LAYERED FAULT ROCKS ALONG THE WEST SALTON DETACHMENT FAULT (WSDF), SOUTHERN CALIFORNIA: A RECORD OF DOZENS OF PALEOSEISMIC CYCLES


AXEN, Gary, Department of Earth & Environmental Science, New Mexico Tech, 801 Leroy Place, Socorro, NM 87801, LUTHER, Amy, Department of Earth & Environmental Science, New Mexico Tech, 801 Leroy Pl, Socorro, NM 87801, SELVERSTONE, Jane, Dept of Earth & Planetary Sciences, University of New Mexico, Dept of Earth & Planetary Sciences, MSC03 2040, Albuquerque, NM 87131-0001 and MOZLEY, Peter S., Earth and Environmental Science, New Mexico Tech, Socorro, NM 87801, gaxen@ees.nmt.edu

Dozens of cataclasite layers (CLs) in the upper footwall of the late Miocene(?)-Pleistocene WSDF in the W fork of Nolina Canyon are interpreted to record dozens of earthquake cycles. The CL body is ≤5 m thick, >50 m long, and occurs where footwall splays join the WSDF, similar to a multilayer pseudotachylyte body found below the WSDF in Nude Wash. The body is folded into an open antiform cut by an axis-parallel gully. CLs are a few mm to ~20 cm thick, up to several m long, and are separated by thin (1-4 mm), recessive ultracataclasite layers that record shear between layers. The top ~30-50 cm of CLs are parallel to the sharp, continuous upper contact, which is ornamented with ultracataclasite. Many CLs contain clasts of similar ultracataclasite.
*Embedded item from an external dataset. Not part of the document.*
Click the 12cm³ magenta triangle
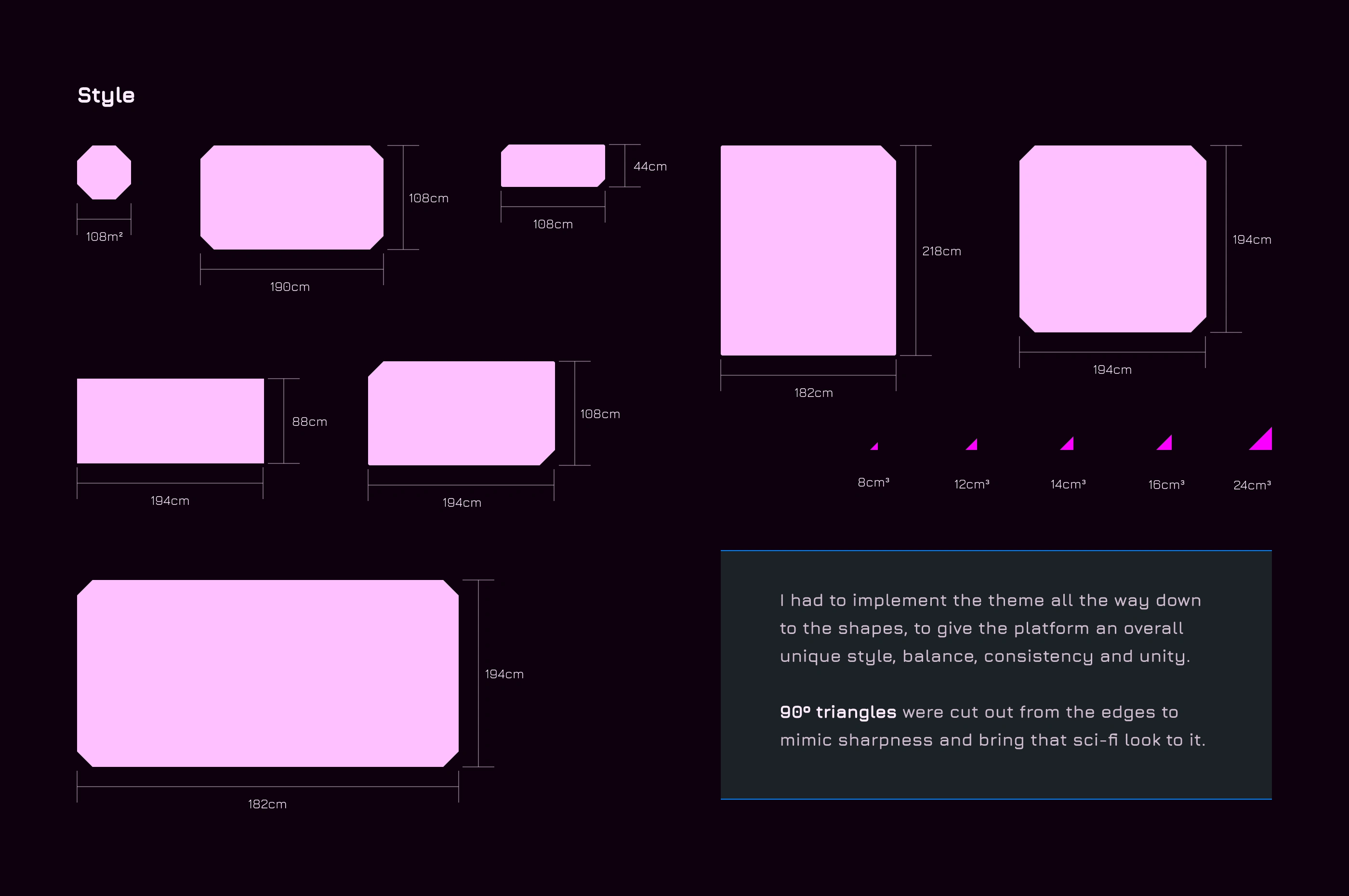Image resolution: width=1349 pixels, height=896 pixels. 973,446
Overlying granodiorite is strongly cataclastically foliated near the contact, with shear strain decreasing upward over ~1-3 m (into breccia), as shown by foliation intensity and orientation and by thinned, drag-folded, and brecciated aplite dikes. CLs were derived from the basal granodiorite, slice by slice, by listric upper-plate primary Reidel shears that flatten into (or a few cm above) the top contact. The pre-existing foliation is destroyed in the upper CLs, suggesting rapid (co-seismic), randomizing cataclasis, but many layers display a weak brittle foliation that we think formed subsequently during slow (interseismic) shear and compaction. Structurally downward, CLs are increasingly contorted by sharp to gradational (cataclastic flow), normal-separation, domino-style or listric faults, many of which flatten up and/or down between CLs, and by open to isoclinal folds. Thus, deeper layers are older. The base of the CLs is a sharp fault against underlying granodiorite but this fault is cut by small steeper faults, indicating abandonment while the top contact continued to slip. Cataclasite injection veins also occur: one has finer grained margins consistent with cataclastic-flow sorting during injection; another includes contorted pre-existing layering, indicating some cohesion before injection. Sub- to euhedral calcic zeolite in pores is the only cement, but bulk composition is not changed from the protolith, indicating that fluid interactions were minor and local, and that mechanical processes dominated CL formation. No evidence for glass or melt was found.